[EXERCISE DIRECTIONS]:
The lines from the one with "Task: Switch to the More Options tab" through the last line of the material below, copied exactly and free of pictures, make up the whole answer.

[AVAILABLE RECORDS]:

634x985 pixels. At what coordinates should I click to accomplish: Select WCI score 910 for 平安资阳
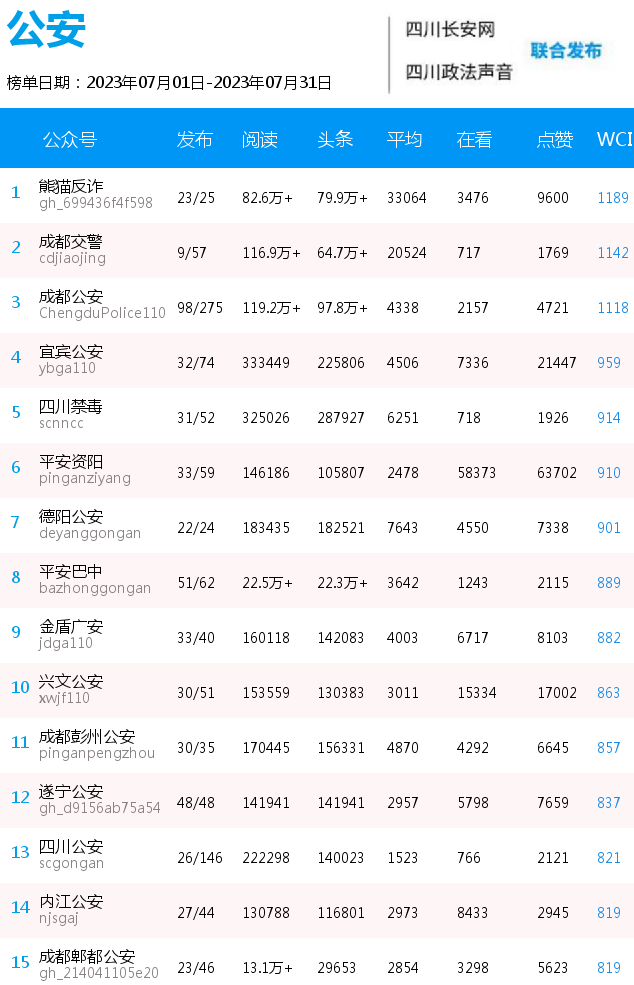pos(609,472)
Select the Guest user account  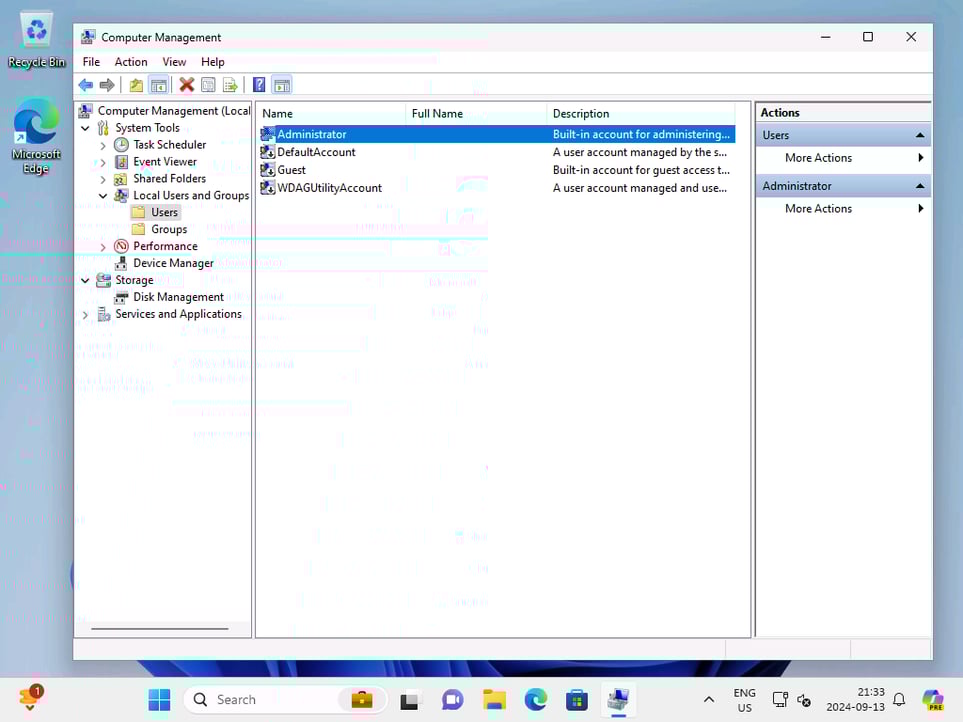[x=290, y=169]
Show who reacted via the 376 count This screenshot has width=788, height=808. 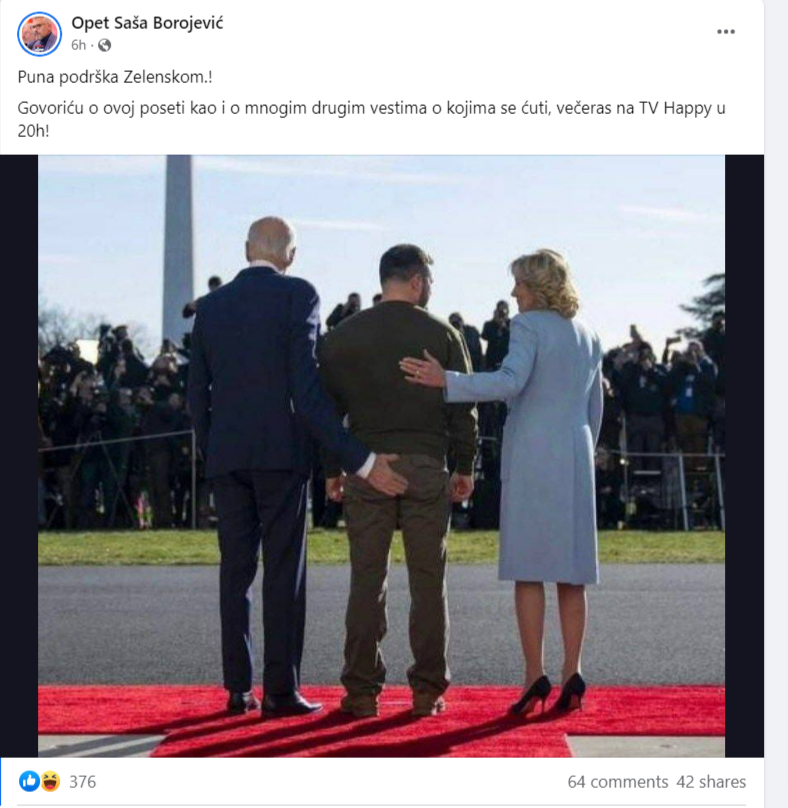click(x=82, y=782)
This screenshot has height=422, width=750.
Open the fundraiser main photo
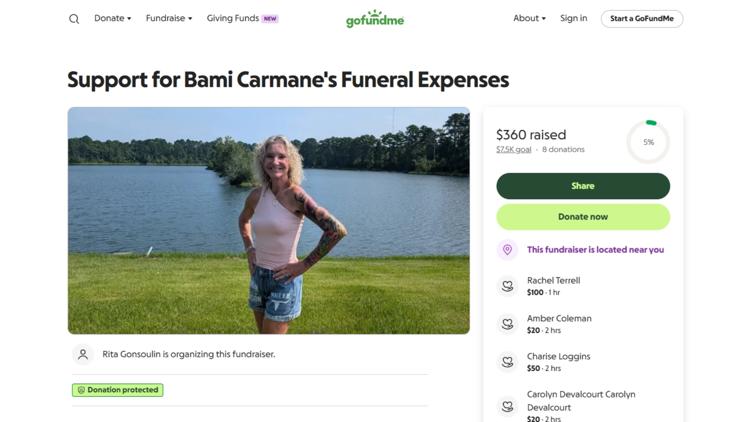click(269, 221)
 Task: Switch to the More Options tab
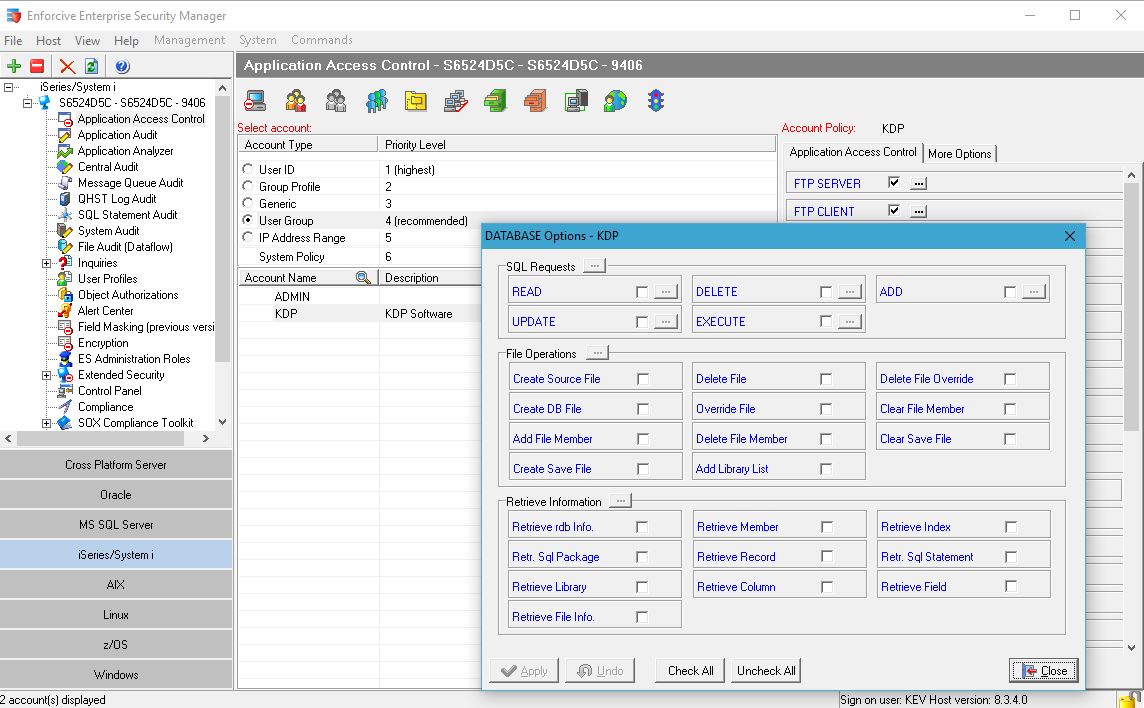(960, 154)
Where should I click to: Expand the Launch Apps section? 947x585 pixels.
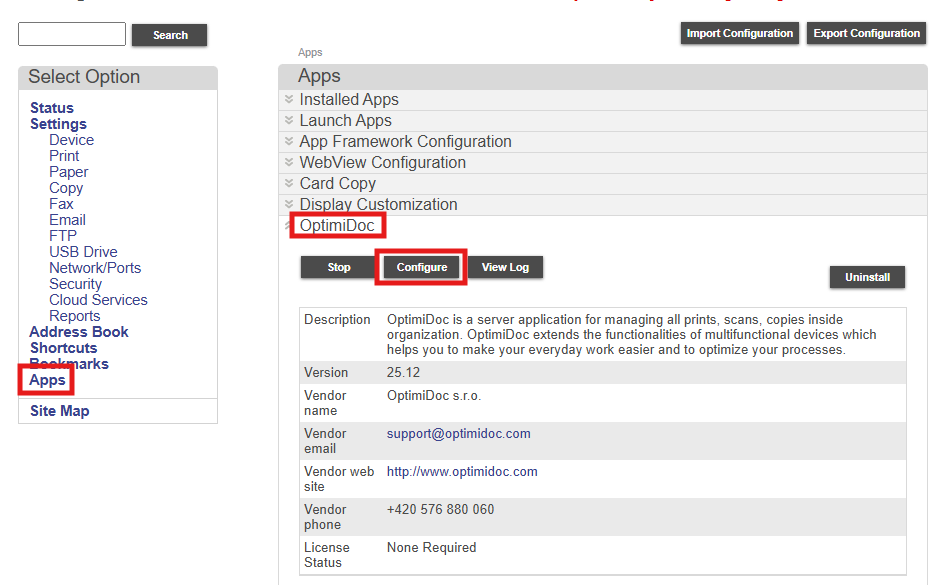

[COMPLETED TASK]:
 Task: Switch to the More Options tab
(960, 154)
Where should I click to: Expand the Launch Apps section? 947x585 pixels.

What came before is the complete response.